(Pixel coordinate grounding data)
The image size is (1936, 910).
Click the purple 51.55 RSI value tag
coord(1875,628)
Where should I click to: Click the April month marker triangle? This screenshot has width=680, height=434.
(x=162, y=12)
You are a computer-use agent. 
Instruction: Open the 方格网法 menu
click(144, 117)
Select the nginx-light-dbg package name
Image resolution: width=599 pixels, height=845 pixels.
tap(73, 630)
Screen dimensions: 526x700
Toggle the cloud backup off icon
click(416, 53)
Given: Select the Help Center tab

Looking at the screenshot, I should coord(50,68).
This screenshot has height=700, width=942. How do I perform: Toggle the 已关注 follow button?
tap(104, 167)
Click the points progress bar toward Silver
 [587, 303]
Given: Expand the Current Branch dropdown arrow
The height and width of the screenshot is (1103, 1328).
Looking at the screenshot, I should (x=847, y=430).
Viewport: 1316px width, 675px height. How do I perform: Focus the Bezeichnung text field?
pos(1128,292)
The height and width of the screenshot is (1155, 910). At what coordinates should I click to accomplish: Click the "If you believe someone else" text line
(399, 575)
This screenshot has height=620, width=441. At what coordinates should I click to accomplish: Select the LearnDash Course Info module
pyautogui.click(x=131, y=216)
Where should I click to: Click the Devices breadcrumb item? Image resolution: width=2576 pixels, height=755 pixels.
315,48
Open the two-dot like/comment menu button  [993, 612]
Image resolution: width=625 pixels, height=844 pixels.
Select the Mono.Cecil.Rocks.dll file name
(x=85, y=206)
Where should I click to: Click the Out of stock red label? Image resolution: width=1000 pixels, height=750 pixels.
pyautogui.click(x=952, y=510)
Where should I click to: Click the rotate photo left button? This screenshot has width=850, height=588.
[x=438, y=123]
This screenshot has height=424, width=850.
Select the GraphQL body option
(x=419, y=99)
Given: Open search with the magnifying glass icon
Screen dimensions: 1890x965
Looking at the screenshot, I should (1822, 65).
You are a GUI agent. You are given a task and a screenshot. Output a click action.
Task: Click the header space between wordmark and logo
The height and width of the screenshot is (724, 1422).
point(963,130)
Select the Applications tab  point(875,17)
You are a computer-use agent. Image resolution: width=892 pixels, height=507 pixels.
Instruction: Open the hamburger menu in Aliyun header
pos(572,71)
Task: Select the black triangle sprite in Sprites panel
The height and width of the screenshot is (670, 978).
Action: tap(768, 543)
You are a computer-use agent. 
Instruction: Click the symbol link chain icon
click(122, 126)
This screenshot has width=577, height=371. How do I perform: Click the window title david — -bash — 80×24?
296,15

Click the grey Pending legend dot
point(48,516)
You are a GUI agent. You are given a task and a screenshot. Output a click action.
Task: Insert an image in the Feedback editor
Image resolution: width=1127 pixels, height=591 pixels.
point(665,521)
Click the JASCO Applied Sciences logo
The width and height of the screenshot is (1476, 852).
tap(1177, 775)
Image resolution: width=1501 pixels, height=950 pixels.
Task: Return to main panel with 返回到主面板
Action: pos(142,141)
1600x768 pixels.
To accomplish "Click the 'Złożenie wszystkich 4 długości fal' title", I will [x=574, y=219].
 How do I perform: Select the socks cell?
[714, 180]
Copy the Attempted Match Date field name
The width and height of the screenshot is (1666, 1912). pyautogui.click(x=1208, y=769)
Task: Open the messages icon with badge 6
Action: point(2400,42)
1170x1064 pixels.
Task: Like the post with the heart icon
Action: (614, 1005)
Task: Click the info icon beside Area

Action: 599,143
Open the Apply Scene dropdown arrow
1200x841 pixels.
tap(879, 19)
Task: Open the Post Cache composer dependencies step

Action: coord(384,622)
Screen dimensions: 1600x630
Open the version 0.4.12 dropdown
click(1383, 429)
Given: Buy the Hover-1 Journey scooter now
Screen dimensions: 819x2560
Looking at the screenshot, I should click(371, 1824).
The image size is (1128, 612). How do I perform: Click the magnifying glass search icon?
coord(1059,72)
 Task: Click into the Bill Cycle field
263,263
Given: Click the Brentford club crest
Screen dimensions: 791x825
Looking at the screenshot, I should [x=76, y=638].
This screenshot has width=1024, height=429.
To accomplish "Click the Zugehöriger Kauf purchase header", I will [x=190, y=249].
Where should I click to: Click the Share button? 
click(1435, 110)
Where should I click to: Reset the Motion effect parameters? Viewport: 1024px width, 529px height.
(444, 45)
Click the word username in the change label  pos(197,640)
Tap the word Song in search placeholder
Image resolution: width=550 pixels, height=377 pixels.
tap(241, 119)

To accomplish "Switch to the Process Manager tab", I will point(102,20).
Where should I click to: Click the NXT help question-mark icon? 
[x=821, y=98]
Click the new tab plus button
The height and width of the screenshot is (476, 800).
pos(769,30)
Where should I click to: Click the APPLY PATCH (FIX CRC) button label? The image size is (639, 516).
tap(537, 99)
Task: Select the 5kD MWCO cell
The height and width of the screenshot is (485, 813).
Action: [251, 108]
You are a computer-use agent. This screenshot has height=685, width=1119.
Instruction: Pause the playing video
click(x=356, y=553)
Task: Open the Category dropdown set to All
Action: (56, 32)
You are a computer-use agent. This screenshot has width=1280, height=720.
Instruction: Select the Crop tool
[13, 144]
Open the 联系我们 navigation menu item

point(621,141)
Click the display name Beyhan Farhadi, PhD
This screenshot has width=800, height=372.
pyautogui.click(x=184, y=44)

- TASK DESCRIPTION -
Could you output the lines above, exactly as written, from the one containing "has width=1280, height=720." through the last, with both ends included and no others?

- ANSWER -
You are a computer-use agent. This screenshot has width=1280, height=720.
Instruction: Select the Crop tool
[13, 144]
Open the 联系我们 navigation menu item

point(621,141)
Click the display name Beyhan Farhadi, PhD
This screenshot has width=800, height=372.
pyautogui.click(x=184, y=44)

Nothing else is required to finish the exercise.